Le repas du soir commençait par la traditionnelle « padenade » châtaignes grillées dans la poêle à trous, sur un feu de sarments, et pour faire descendre ces fruits bourratifs, parfois l’on goûtait le vin nouveau.
Après le souper, inévitable séance de triage des marrons ramassés dans la journée, enlever les trop petits, les difformes et les véreux, à la lueur d’une lampe à petrole !!! Eh oui ! La fée électricité n’est arrivée chez nous qu’en 1950…
On mettait les tries sur le séchoir, où l’on faisait du feu, pendant un mois, avant de les dépiquer, ce qui donnait les châtaignons.

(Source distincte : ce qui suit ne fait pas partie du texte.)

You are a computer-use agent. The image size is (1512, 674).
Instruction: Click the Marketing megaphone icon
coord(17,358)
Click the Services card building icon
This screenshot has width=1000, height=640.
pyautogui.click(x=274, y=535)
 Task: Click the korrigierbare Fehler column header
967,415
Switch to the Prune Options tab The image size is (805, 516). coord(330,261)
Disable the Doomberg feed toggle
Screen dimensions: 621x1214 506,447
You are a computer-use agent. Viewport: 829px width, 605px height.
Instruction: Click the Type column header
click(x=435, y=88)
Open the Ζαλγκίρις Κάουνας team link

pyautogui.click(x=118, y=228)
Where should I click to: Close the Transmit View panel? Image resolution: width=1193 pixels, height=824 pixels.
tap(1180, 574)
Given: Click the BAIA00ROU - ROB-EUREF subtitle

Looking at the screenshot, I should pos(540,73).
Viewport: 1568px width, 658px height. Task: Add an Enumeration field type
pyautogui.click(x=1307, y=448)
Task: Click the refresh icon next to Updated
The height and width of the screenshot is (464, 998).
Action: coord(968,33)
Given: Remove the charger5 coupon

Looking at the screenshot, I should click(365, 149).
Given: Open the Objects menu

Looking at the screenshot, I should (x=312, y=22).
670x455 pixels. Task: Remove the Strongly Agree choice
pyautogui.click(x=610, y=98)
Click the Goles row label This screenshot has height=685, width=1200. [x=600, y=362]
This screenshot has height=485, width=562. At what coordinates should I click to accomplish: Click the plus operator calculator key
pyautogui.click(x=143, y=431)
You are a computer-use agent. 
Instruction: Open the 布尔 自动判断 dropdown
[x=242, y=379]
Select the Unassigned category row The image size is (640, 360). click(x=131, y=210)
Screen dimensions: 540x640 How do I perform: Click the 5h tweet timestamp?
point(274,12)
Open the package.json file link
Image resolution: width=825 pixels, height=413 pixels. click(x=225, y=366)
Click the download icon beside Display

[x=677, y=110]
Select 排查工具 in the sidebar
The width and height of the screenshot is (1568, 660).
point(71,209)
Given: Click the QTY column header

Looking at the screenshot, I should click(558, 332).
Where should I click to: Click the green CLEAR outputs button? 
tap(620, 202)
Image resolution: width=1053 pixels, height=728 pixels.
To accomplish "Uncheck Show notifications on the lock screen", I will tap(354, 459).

Deux fois par semaine, un grossiste de Saint Etienne d’Albagnan venait acheter châtaignes et marrons à tous les producteurs du village. A cette époque nous en récoltions 4 à 5 tonnes.
Tries : Châtaignes restantes après le triage, les petites ou difformes servant à la nourriture des cochons
Dépiquer : enlever les deux peaux des châtaignes de façon à ne garder que le fruit.
Récit d’une personne souhaitant rester anonyme.